To rebuild trust, the IC and the Committees must fundamentally alter the nature of their interaction, engaging not only in formal ways but also increasingly in informal engagements to better manage expectations and reduce the element of surprise. The IC should seek the Committees views on significant activities before final decisions are made and work to incorporate their feedback when possible to build stronger support and buy-in from the Committees. Formal engagements are important, but informal engagements create relationships that lead to true partnerships.

As the IC seeks additional flexibility from the Committees, it should increase trust and transparency through a more informal and open posture with Congress that includes accommodation from deliberative process privilege as needed. This would require a significant cultural shift but, if done carefully, would pay enormous dividends.
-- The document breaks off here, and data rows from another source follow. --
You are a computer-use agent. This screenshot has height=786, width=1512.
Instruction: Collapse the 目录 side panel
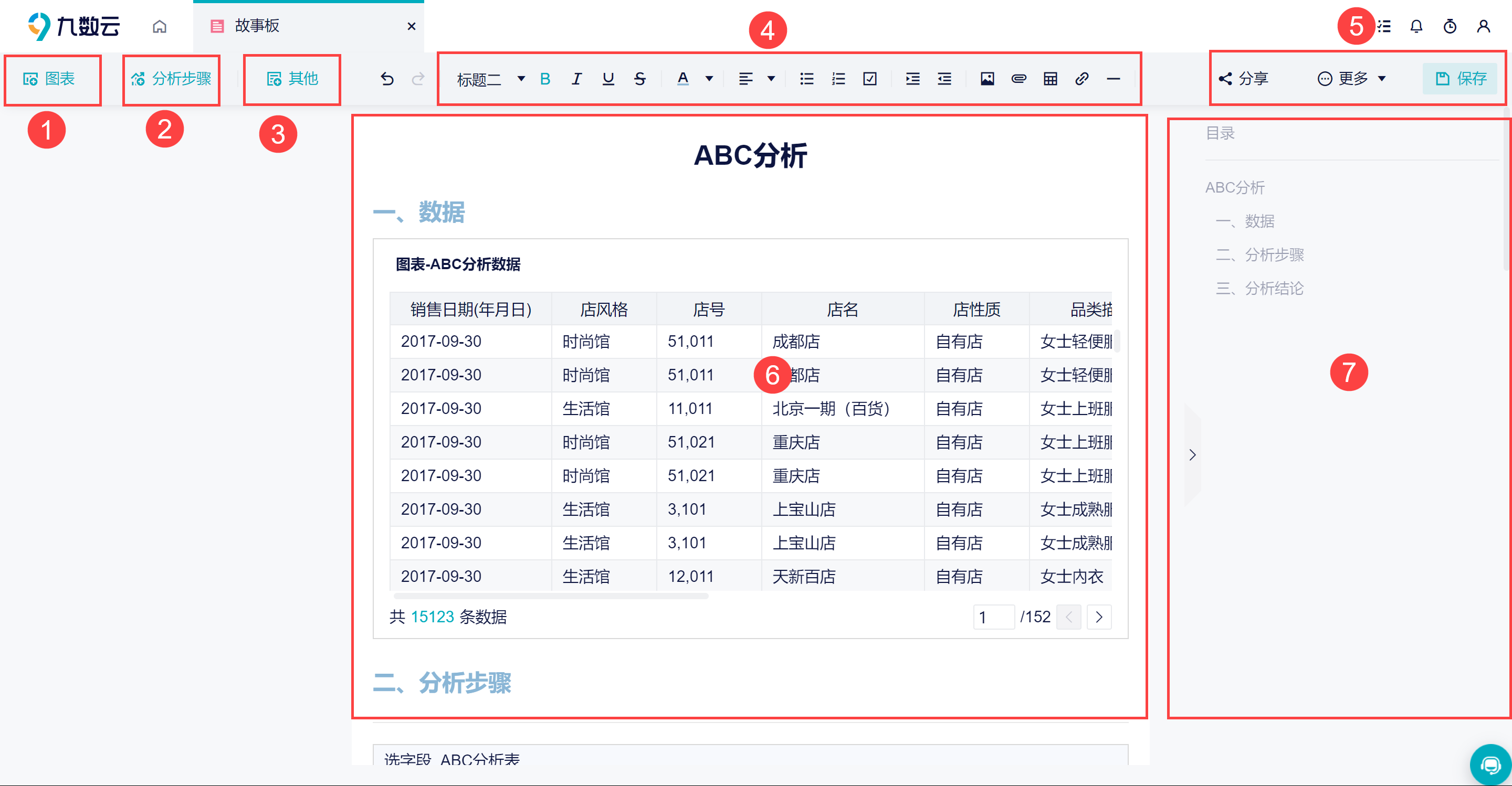[1192, 455]
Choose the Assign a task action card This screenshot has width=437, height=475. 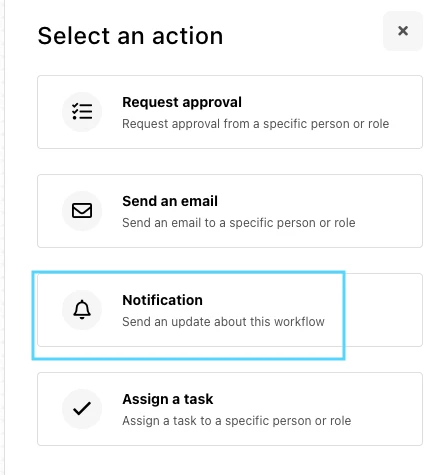point(230,409)
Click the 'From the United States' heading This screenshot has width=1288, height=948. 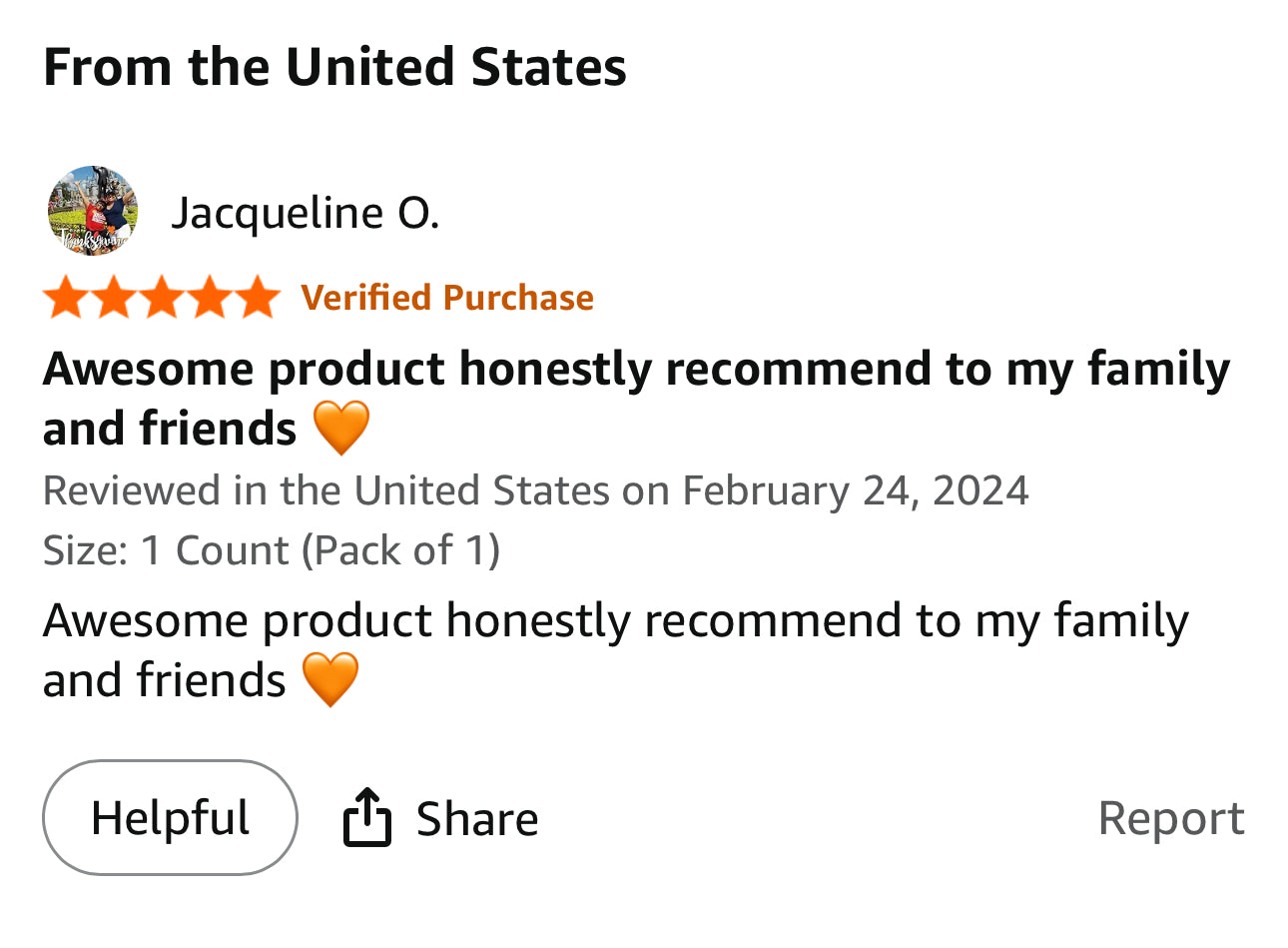coord(334,67)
Specifically, the DNI should propose two informal, private engagements with the Committees: 1) semi-annual conversations between Committee staff and high-priority AI project leads for conversation and feedback on progress, issues, concerns, and requirements; and 2) periodic IC leadership coffee catch-ups with Committee members to better drive the strategic relationship, provide the benefit of each others thinking at that moment, and develop a sense of partnership. These engagements should not track metrics or seek to accomplish specific tasks, but rather should create mutual understanding, open dialogue, and build trust around AI activities. AI project leads should share what is known and unknown about projects, potential outcomes, and any changes in spending the Committees may see in the coming months. The IC leadership coffees would, of course, produce benefits well beyond the ICs AI activities.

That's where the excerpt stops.